Information shown:
------
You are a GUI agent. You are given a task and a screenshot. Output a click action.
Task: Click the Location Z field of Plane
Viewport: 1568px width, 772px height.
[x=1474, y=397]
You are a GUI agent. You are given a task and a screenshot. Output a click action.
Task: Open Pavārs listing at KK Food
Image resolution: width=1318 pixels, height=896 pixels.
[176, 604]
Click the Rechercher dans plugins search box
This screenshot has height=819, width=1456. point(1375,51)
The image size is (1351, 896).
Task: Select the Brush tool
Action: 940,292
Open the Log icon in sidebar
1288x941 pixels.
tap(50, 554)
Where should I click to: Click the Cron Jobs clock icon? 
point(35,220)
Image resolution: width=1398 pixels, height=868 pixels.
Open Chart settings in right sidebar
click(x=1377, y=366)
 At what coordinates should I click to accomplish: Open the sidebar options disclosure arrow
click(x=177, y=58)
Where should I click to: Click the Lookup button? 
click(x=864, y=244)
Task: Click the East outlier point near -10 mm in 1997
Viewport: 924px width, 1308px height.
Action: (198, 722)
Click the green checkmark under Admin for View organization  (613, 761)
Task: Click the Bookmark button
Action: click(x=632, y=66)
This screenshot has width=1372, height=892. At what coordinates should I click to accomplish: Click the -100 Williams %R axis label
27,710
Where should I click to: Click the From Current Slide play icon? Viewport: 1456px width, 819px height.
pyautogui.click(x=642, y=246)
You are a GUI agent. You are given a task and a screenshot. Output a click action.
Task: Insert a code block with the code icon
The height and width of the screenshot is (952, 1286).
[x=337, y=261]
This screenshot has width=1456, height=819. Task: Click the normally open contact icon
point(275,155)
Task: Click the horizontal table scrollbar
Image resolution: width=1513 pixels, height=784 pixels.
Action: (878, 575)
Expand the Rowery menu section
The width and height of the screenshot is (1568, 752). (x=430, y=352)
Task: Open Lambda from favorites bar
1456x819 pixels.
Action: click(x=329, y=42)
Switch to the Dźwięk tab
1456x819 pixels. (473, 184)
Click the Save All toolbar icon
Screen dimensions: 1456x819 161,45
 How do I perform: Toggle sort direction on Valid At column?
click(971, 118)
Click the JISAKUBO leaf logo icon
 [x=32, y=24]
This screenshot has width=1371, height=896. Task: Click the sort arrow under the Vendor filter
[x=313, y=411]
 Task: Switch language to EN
------
Task statement: Restate the whole listing exactly, leaving out nothing.

Written solution:
You are a GUI agent. You are given a task and a screenshot. Output a click action.
Task: Click the Location Z field of Plane
Viewport: 1568px width, 772px height.
[x=1474, y=397]
You are a GUI agent. You are given a task and a screenshot. Output a click action.
Task: Open Pavārs listing at KK Food
Image resolution: width=1318 pixels, height=896 pixels.
[176, 604]
Click the Rechercher dans plugins search box
This screenshot has height=819, width=1456. point(1375,51)
The image size is (1351, 896).
Task: Select the Brush tool
Action: 940,292
Open the Log icon in sidebar
1288x941 pixels.
tap(50, 554)
Where should I click to: Click the Cron Jobs clock icon? 
point(35,220)
Image resolution: width=1398 pixels, height=868 pixels.
Open Chart settings in right sidebar
click(x=1377, y=366)
 At what coordinates should I click to accomplish: Open the sidebar options disclosure arrow
click(x=177, y=58)
Where should I click to: Click the Lookup button? 
click(x=864, y=244)
Task: Click the East outlier point near -10 mm in 1997
Viewport: 924px width, 1308px height.
Action: (198, 722)
Click the green checkmark under Admin for View organization  (613, 761)
Task: Click the Bookmark button
Action: click(x=632, y=66)
This screenshot has width=1372, height=892. At what coordinates should I click to accomplish: Click the -100 Williams %R axis label
27,710
Where should I click to: Click the From Current Slide play icon? Viewport: 1456px width, 819px height.
pyautogui.click(x=642, y=246)
You are a GUI agent. You are given a task and a screenshot. Output a click action.
Task: Insert a code block with the code icon
The height and width of the screenshot is (952, 1286).
[x=337, y=261]
This screenshot has width=1456, height=819. Task: Click the normally open contact icon
point(275,155)
Task: Click the horizontal table scrollbar
Image resolution: width=1513 pixels, height=784 pixels.
Action: (878, 575)
Expand the Rowery menu section
The width and height of the screenshot is (1568, 752). (x=430, y=352)
Task: Open Lambda from favorites bar
1456x819 pixels.
Action: click(x=329, y=42)
Switch to the Dźwięk tab
1456x819 pixels. (473, 184)
Click the Save All toolbar icon
Screen dimensions: 1456x819 161,45
 How do I perform: Toggle sort direction on Valid At column?
click(971, 118)
Click the JISAKUBO leaf logo icon
 [x=32, y=24]
This screenshot has width=1371, height=896. Task: Click the sort arrow under the Vendor filter
[x=313, y=411]
 Task: Switch language to EN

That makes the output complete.